No pudo evitar tener la sensación de que si aún estuviera organizando ella la boda eso no habría pasado, aunque estaba claro que no tenía más control sobre el tiempo que Katie y Ray.
Se sentía… vieja. Así era como se sentía.
No era sólo por la lluvia. Era por George, también. Había parecido bien durante unas semanas. Entonces, después de cenar, todo había ido a peor. No quería hablar. No quería ayudarla. Y ella no tenía la más mínima idea de por qué.

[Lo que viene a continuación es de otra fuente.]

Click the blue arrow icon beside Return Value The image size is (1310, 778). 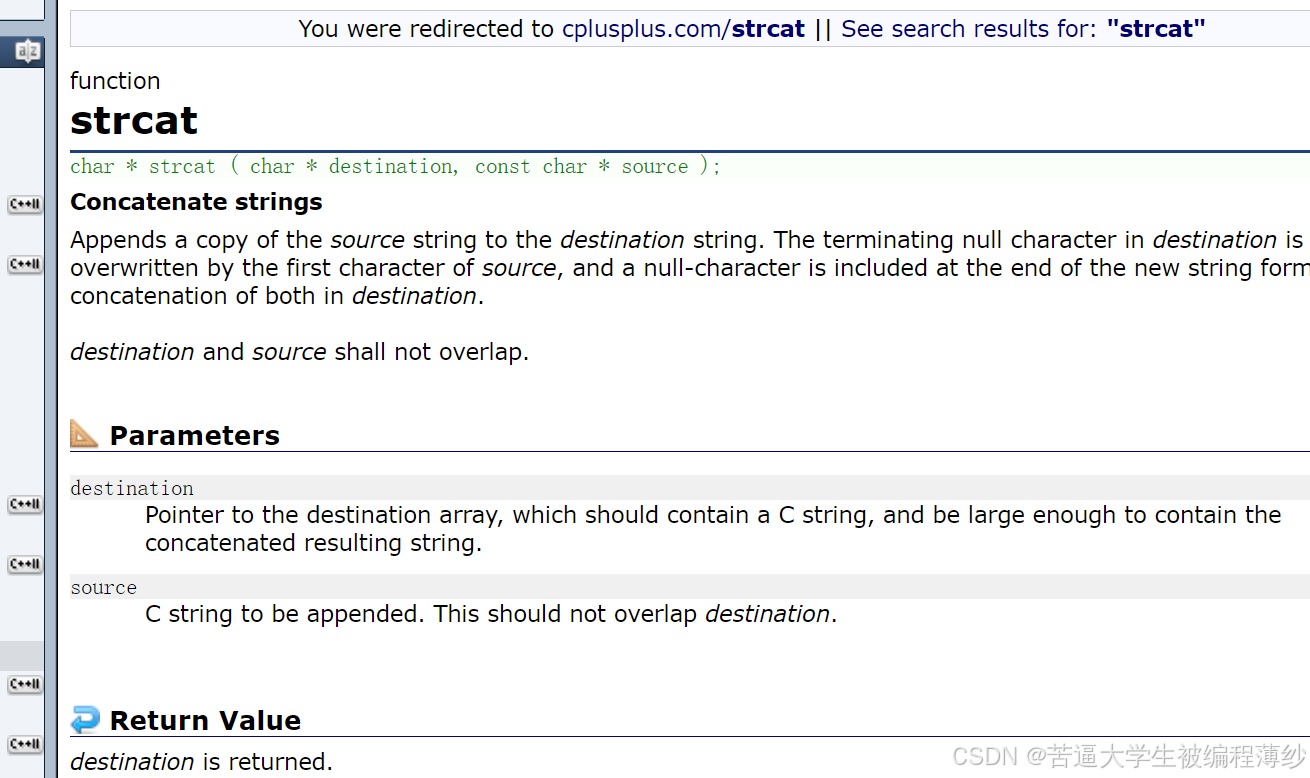click(x=84, y=718)
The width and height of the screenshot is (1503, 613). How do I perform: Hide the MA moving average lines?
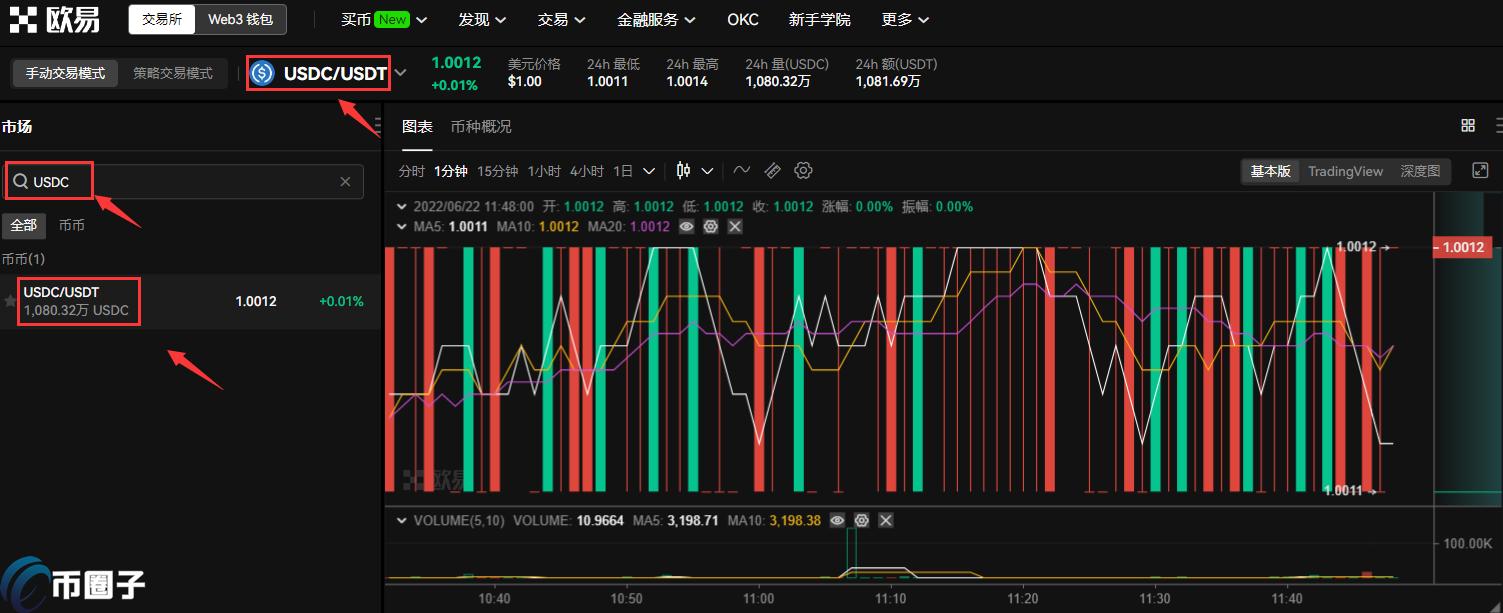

Se suponía que debía estar preocupada, no enfadada. Ya lo sabía. Pero ¿cómo podía una andar preocupándose cuando no sabía cuál era el problema?
Volvió a la cocina y se preparó unas tostadas y un café.
Katie y Jacob aparecieron media hora más tarde. Le dijo a Katie lo de la carpa y le dio rabia que su hija se negara a ser presa del pánico.
Katie no lo entendía. No estaba pasando en su jardín. Si la gente se encontraba con barro hasta el tobillo iban a culpar a Jean. Y era egoísta pensar eso, pero era cierto.
Trató de quitárselo de la cabeza.
—Bueno, hombrecito… —le revolvió el pelo a Jacob—. ¿Qué te preparamos para desayunar?
—Quiero huevos —dijo Jacob.
—¿Quiero huevos qué más? —intervino Katie, que estaba metida de lleno en el periódico.
—Quiero huevos por favor —corrigió Jacob.
—¿Revueltos, fritos o duros? —quiso saber Jean.
—¿Cómo son fritos? —preguntó Jacob.
—Los quiere revueltos —aclaró Katie, distraída.
—Pues revueltos van a ser —Jean besó al niño en la coronilla. Al menos había algo que podía hacer por alguien.